Tomorrow we're going to start watching Cleo for Jessie, Mei, and Becca while they're on vacation. It will be nice to have a pet around the house. I have always wanted one, after all. I seriously think that I ate too much today. Yes, I know that this does not have anything to do with the cat at all, and therefore should not be in the same paragraph, but the thought just struck me, really. I hate the thought of being fat. I don't want to be fat at all. Granted, I am not, but one cannot help but think what will happen if this trend of eating too much continues. It will lead me down a hellish path of scary excercise tapes and puking up food and not eating anything for days on end. Oh, why must I deal with these things?

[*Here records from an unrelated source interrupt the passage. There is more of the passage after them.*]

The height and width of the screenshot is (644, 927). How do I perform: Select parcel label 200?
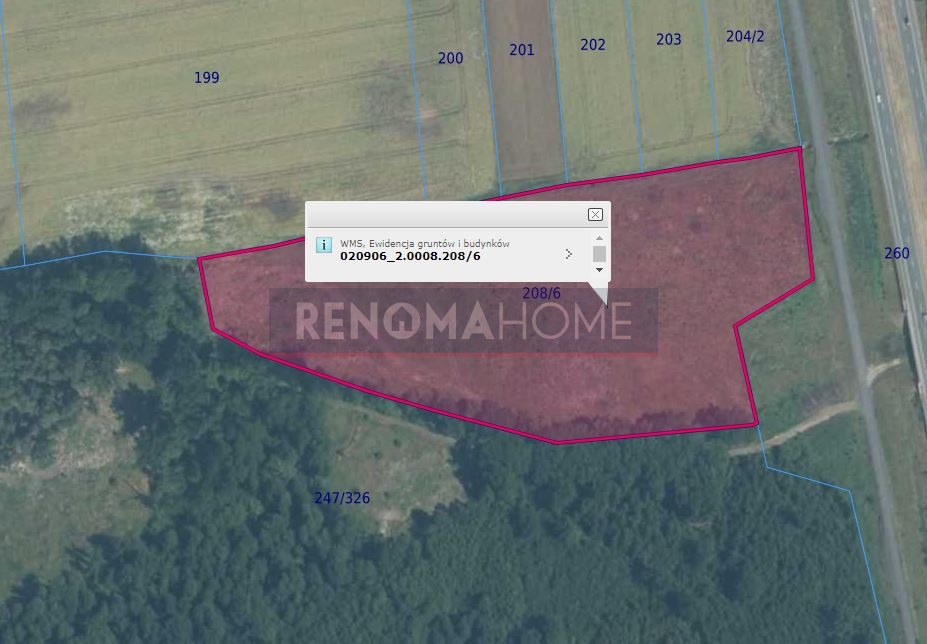(450, 58)
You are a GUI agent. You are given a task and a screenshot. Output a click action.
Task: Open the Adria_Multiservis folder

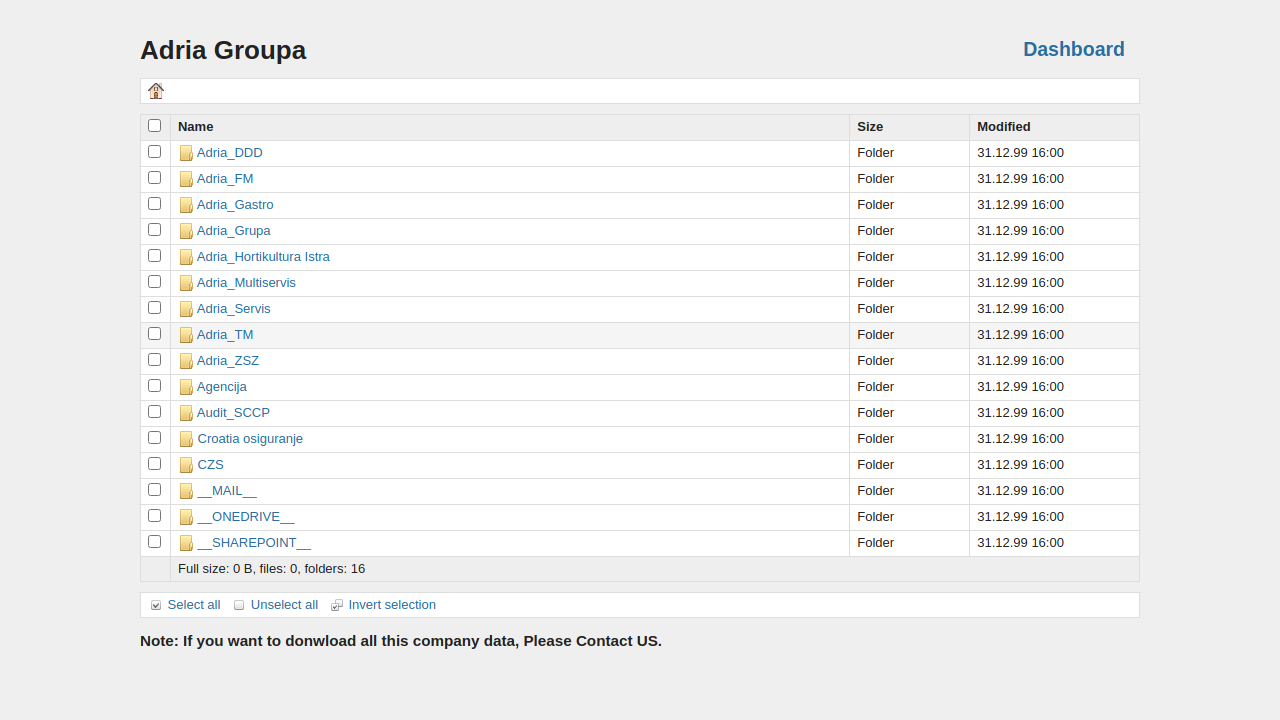(246, 283)
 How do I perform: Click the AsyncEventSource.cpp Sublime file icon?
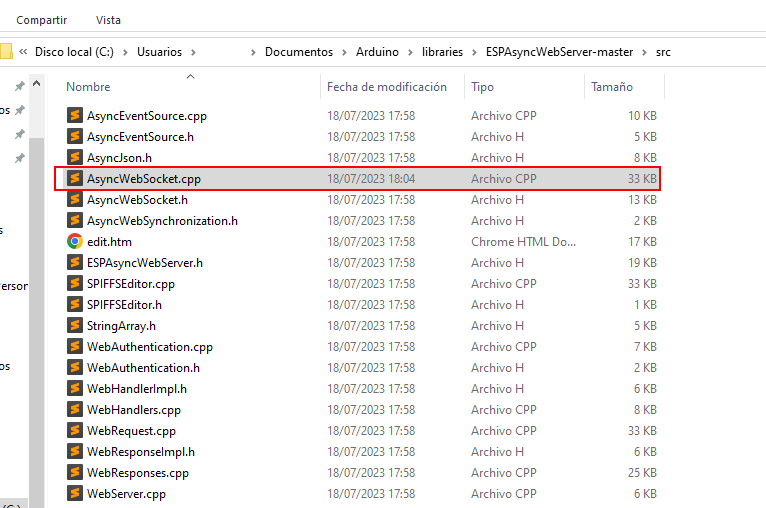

Joe called tonight and asked me if I wanted to go to the movied. Umm...no? Jesus, I think I have turned him down about five times, and he still does not get it. What a persistant person. I shall never be rid of this problem. I feel so damn awful everytime I tell him that I don't want to go out, or that I'm doing something else, but at the same time I feel in my heart that I truly don't want to go out and am happy that I made the decision to just stay at home and do whatever. I just want to be free of him, free of lying, and free of always having to come up with an excuse. I have tried so much to give hints, and everytime I give in just a tad bit by agreeing to go along somewhere, I get pulled back into the awfulness of it all.
Meow meow...I am downloading the remix of 'Get Your Freak On' by Missy Elliot. Nelly Furtado sings in it, and I think that it is good. You should think that it is good too. Or else I won't like you. j/k I am sick of writting all of this bull, so...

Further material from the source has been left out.